Non è possibile raccontare questo evento nel dettaglio, ma sicuramente ci sono stati frangenti particolarmente significativi da ricordare, come l’ingresso in chiesa dei diaconi futuri sacerdoti: è stata una vera gioia vedere i loro sguardi radiosi che ricordavano quello di uno sposo, che va incontro alla sua sposa (la Chiesa), e che di lì a breve avrebbero pronunciato il loro “Eccomi” al Signore. Uno dei momenti più emozionanti è stato quando ciascun parroco di provenienza ha aiutato nella vestizione il proprio “figlio”, e così anche padre Antonello, visibilmente commosso, ha fatto con Enrico.
Nei giorni successivi all’Ordinazione, ciascun novello sacerdote si prepara alla Prima Presidenza Eucaristica nella parrocchia di origine, che per padre Enrico si è svolta il 1° luglio. Secondo la tradizione il parroco, accompagnato da alcuni membri dei gruppi parrocchiali, si è recato presso la casa d’infanzia di padre Enrico e, dopo averlo vestito della stola, insieme si sono incamminati verso la Chiesa accompagnati da giochi pirotecnici. Il suono delle campane ha segnato l’ingresso in chiesa del novello sacerdote, il quale è stato accolto da un applauso fragoroso di tutta la comunità e dal saluto che la stessa gli ha rivolto attraverso le parole di un membro della stessa. E riprendendo le parole della lettera di saluto “…tutta la Chiesa oggi è in festa, quella del cielo e quella della terra. Ti abbraccia con affetto e, nel rendimento di grazie, restituisce a Dio Padre, attraverso le tue mani consacrate, ciò che è Suo da sempre, ma in special modo dal giorno del tuo Battesimo: il tuo cuore, la tua vita, il tuo “per sempre”, perché il Padre possa farli crescere ancora e farne strumento per la Sua gloria e secondo la Sua santissima volontà”. E se la prima Celebrazione è avvenuta nella parrocchia di origine, una settimana dopo (8 luglio) padre Enrico ha vissuto un altro momento importante, celebrando la sua prima Messa a Contesse, in quella comunità che lo ha accompagnato negli ultimi due anni, quello del diaconato e quello precedente all’Ordinazione.
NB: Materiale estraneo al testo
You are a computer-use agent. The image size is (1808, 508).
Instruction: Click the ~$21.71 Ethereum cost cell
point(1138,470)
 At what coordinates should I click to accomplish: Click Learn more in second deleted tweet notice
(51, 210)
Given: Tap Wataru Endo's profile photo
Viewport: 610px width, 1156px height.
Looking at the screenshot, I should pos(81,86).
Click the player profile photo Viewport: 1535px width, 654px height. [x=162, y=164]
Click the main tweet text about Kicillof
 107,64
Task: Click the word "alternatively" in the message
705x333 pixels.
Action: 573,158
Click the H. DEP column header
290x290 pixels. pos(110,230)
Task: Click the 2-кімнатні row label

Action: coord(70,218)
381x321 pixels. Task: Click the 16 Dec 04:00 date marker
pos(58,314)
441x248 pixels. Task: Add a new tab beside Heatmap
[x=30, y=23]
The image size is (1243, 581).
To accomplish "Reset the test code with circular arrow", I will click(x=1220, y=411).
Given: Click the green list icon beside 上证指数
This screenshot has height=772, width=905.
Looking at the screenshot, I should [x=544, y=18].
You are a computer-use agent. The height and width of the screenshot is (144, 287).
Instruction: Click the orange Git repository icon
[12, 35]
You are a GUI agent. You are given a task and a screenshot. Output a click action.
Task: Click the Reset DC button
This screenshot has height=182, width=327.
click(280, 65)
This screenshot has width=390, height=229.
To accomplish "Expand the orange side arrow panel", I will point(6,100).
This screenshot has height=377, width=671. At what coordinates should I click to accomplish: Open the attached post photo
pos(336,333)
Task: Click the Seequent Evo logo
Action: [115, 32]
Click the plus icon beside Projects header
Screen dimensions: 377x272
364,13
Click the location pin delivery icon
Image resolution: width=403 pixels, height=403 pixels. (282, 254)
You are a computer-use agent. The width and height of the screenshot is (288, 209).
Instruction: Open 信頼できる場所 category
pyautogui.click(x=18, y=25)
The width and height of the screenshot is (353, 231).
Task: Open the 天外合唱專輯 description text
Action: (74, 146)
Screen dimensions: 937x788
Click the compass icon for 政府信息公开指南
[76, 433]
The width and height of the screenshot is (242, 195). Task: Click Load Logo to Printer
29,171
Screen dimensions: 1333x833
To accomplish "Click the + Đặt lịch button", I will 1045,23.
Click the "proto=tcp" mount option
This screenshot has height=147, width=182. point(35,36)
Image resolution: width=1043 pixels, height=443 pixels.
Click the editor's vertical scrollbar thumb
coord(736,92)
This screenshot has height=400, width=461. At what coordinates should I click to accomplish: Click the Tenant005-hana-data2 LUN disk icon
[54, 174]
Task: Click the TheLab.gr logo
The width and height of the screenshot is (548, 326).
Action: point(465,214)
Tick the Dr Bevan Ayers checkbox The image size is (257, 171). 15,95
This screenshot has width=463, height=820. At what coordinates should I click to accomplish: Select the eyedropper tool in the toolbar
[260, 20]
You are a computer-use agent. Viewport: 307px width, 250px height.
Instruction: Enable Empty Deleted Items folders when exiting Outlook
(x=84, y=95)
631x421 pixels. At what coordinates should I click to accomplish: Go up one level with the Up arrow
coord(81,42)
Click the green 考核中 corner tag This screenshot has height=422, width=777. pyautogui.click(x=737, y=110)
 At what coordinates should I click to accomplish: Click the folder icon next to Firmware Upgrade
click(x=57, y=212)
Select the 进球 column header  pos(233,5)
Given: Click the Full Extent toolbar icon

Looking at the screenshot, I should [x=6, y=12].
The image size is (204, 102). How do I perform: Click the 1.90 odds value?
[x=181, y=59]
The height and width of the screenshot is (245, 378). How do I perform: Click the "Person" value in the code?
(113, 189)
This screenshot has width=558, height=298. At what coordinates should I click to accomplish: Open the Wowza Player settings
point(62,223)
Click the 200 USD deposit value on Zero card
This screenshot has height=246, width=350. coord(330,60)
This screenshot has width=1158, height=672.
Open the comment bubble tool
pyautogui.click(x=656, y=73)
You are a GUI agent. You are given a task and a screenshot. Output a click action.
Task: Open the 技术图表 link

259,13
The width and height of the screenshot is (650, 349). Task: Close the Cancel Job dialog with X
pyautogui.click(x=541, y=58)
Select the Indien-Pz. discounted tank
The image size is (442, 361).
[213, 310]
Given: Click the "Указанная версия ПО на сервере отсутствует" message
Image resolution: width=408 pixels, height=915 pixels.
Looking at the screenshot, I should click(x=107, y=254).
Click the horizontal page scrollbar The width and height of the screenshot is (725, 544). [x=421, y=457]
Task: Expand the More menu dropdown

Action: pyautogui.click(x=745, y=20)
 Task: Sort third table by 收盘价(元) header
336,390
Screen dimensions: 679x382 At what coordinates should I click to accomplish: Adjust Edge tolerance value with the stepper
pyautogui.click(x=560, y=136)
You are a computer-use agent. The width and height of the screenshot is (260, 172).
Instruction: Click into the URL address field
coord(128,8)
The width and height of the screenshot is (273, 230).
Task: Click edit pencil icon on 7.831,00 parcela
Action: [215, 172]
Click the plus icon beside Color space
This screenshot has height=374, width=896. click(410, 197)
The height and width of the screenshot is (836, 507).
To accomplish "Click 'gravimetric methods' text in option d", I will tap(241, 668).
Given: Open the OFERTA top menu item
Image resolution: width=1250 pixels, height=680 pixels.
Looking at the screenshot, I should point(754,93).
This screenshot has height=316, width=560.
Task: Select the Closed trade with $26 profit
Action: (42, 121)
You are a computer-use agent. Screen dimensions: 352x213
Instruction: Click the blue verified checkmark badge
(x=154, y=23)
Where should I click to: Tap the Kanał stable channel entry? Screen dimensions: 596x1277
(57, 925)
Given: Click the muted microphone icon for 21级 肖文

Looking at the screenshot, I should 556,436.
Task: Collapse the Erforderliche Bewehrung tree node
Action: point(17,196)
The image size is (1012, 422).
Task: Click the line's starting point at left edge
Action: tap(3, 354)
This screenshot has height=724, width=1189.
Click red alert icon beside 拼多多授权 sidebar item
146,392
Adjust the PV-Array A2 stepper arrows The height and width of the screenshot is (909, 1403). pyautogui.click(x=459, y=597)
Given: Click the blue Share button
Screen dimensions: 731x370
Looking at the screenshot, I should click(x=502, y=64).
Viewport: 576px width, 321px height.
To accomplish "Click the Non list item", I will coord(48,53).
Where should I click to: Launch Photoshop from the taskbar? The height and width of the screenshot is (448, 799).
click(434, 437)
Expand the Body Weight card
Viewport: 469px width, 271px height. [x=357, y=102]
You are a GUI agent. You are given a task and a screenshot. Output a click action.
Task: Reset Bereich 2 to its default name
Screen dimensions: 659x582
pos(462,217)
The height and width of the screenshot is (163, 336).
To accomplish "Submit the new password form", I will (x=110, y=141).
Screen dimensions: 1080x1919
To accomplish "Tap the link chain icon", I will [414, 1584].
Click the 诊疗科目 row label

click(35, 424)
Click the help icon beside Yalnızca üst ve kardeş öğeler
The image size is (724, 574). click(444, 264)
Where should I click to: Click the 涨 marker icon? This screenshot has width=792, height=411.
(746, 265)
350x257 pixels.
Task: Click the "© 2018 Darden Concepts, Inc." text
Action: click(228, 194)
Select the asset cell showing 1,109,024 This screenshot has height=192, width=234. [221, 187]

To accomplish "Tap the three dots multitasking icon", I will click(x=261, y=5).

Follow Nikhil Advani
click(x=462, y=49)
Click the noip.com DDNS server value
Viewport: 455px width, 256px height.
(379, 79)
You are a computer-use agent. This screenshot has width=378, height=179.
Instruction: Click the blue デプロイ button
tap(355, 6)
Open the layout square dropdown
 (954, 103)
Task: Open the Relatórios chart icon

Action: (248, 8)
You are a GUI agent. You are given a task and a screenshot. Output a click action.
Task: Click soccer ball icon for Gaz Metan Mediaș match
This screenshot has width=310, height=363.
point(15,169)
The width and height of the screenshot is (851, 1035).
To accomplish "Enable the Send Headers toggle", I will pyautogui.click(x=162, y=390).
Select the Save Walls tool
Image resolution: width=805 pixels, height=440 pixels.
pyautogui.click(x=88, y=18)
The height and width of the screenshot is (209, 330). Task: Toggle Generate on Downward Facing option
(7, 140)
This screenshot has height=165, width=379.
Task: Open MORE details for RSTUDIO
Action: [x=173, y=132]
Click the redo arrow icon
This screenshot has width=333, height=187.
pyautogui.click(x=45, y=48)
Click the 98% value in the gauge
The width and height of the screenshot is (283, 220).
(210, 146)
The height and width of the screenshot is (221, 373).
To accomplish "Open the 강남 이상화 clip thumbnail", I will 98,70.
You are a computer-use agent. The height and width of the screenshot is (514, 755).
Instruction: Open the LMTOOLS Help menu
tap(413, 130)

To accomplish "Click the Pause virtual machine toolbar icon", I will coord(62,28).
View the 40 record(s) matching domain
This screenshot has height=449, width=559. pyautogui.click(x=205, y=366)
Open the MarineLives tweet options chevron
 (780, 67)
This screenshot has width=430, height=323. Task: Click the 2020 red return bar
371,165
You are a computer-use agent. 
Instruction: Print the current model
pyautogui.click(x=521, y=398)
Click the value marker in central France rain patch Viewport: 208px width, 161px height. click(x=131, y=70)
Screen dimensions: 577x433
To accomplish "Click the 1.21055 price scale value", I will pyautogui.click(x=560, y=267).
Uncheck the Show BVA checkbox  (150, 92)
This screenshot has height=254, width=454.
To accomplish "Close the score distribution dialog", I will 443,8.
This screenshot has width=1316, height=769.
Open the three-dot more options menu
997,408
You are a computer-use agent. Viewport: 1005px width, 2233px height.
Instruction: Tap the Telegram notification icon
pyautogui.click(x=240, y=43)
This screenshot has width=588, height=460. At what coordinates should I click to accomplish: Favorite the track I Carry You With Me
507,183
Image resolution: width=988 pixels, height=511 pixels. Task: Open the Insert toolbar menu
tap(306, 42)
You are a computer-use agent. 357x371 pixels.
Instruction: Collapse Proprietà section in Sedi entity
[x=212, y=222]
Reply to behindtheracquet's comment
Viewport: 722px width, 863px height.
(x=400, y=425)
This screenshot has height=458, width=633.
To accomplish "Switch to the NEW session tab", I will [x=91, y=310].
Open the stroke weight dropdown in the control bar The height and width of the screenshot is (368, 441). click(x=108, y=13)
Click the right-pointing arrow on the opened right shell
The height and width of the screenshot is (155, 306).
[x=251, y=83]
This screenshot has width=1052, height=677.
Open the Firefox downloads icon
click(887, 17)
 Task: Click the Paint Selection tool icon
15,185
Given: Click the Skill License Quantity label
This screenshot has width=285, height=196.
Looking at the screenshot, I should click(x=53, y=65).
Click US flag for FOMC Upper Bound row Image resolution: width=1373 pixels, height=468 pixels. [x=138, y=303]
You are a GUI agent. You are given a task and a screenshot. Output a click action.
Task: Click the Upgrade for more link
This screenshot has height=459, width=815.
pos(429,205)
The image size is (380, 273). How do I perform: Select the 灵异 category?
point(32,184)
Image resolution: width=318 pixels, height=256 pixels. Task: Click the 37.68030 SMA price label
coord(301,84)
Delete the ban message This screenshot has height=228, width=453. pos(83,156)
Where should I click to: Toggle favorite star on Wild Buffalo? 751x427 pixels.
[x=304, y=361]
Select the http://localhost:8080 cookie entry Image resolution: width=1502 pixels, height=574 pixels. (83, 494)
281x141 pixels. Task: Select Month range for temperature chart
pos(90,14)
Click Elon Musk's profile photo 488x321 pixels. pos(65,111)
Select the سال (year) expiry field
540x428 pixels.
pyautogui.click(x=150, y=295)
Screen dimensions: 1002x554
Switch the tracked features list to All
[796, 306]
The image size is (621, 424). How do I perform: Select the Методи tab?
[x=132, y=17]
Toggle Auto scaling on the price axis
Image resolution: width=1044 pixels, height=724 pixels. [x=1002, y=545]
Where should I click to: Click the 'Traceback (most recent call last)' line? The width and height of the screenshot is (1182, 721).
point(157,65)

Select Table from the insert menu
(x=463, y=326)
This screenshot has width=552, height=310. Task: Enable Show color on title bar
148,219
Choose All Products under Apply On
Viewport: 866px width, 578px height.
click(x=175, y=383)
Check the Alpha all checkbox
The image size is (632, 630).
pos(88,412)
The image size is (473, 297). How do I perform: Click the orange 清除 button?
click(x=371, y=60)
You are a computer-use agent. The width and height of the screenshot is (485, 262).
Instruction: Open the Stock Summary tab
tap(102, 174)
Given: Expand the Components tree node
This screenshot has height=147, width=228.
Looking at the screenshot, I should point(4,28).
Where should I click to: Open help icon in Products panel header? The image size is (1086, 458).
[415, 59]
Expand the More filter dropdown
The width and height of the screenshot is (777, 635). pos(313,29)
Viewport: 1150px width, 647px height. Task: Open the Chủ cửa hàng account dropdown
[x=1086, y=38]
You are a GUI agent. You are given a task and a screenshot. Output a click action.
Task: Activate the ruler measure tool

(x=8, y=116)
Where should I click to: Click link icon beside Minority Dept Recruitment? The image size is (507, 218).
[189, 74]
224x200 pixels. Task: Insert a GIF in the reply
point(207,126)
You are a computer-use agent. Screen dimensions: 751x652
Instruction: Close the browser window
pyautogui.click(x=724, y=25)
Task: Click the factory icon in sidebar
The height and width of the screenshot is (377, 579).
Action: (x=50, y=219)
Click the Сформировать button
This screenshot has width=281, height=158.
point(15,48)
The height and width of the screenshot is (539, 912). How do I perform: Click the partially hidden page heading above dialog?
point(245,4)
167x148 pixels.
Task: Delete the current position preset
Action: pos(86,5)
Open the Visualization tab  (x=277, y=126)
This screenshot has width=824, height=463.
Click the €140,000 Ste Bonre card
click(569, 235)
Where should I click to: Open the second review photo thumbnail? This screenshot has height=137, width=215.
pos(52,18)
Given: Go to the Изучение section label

Una delegazione di Ganzirri, guidata da padre Antonello, lo ha seguito e ha pregato con lui per ringraziare ancora una volta il Signore per il dono ricevuto.
Immensa è stata la felicità per il Sacerdozio ministeriale di padre Enrico, e allo il 28 giugno il cuore della nostra famiglia parrocchiale ha pregato e gioito altrettanto per la Sacra Ordinazione di padre Bartolo, figlio d’adozione. Certamente la nostra comunità ha fatto sentire viva la sua presenza alla Prima Presidenza Eucaristica di padre Bartolo a Canneto di Lipari il 30 giugno; ma il 7 luglio, data della sua prima celebrazione nella nostra amata parrocchia, padre Bartolo ha ricevuto l’abbraccio e l’applauso di tutta la nostra comunità raccolta in festa con a lui e il saluto della stessa. Perché se è vero che il seme della sua vocazione è germogliato e cresciuto a Lipari, il Signore ha voluto farci la grazia di essere la parrocchia che lo ha accompagnato nell’ultimo tratto del cammino prima della sua Ordinazione Presbiterale. E in questo anno lo abbiamo accolto come un figlio nella nostra comunità, e lui si è fatto fratello e compagno di cammino.
Nel manifestare l’infinita gratitudine al Signore per la grazia e la gioia concessa alla nostra famiglia parrocchiale con il dono del sacerdozio dei nostri cari figli, padre Enrico e padre Bartolo, ci affidiamo alla Beata Vergine Maria, prima discepola di Cristo, che offrì il suo spirito verginale come terra buona dove far crescere il verbo, affinché la nostra comunità possa essere ancora una volta un giardino dove far crescere e germogliare nuove e sante vocazioni per donare alla Chiesa sacerdoti “impegnati nella missione di proclamare, testimoniare e dare Cristo al mondo”.